Ever since the 1920’s people began to move from farms to cities and right now 80% of Americans are urban dwellers. But there’s a reversal afoot, at least for baby boomers and other retirees. When my husband and I moved to the country ten years ago, I didn’t realize we were part of a rural renaissance movement. We left a city thoroughfare with its car alarms, it’s bright street lights, fire engines and ambulances for a house at the end of a country lane about the width of a prostrate refrigerator lit at night only by the moon.
It was so quiet I could hear chickadees chewing.
Bill Bishop writes about this place-shifting in America. He quotes a recent report from the Economic Research Services (part of the Dept. of Agriculture). Apparently over the next decade or so people nearing retirement will be leaving larger cities, as we did, for the "chickadee chewing" parts of our country. If you like graphs, you might be interested in reading the whole report. The rate of rural population growth has tripled in the last decade and the numbers continue to rise.

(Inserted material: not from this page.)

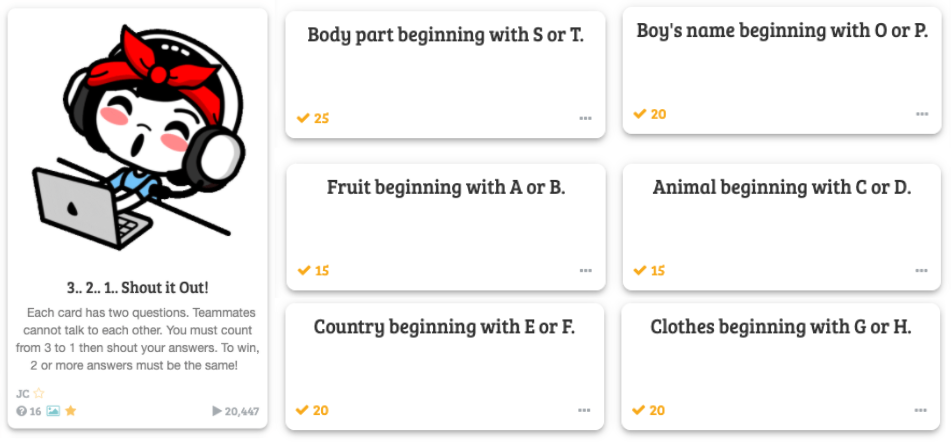Viewport: 951px width, 445px height.
Task: Click the author name JC
Action: (22, 393)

I’m not sure how I feel about being labeled “an older migrant” but in fact, that’s exactly what we are. We are, in Vermontese, “flatlanders, from away.” While my husband and I are a few years older than baby boomers (those born between 1946 and 1964) we fit the pattern. We knew after retirement, we couldn’t afford to continue to live in our expensive Cambridge, MA townhouse so we headed north. To Vermont. And so have numerous others in search of what the Economic Research people call “High amenities”:’mountains, lakes, sunshine and rivers. The map above shows those counties with the most scenic amenities (in green) and those with the fewest (in brown). That little green spot in the middle of Vermont is where we live. Mountains, lakes and rivers—and sunshine…but not all the time. I confess, I have counted Vermont “sky -greys” ranging from pinkish, violet greys to the blacker varieties.
But having grown up in Wisconsin (have you been to Door County? Do have any idea how beautiful it is?) I find this map terribly skewed. Granted, the Midwest has no mountains but the bluffs along the Mississippi River are spectacular. I know. I lived on them for over a decade. And the Midwest certainly has lakes, (Great Ones and Minnesota's ten thousand), rivers and sunshine. AND water, although water tables in the Midwest have become polluted from farming practices over the years.
I believe places with plenty of drinkable water will be what the next “where to move” maps will be pointing out. And there are other amenities to map--amenities we have discovered in Vermont:
Small town governance
Nearby farmers markets
Great cooperative food stores
Specialty local cheeses
Excellent universities and technical schools
Hiking and biking trails
Theater and opera
Pottery and glassblowing
Wonderful choral groups
Great independent bookstores
Equidistant from Montreal and Boston.
If these were the amenities charted, Vermont would certainly live up to its name: Ver-mont: Green Mountains, and be very greenest of greens on any amenities map.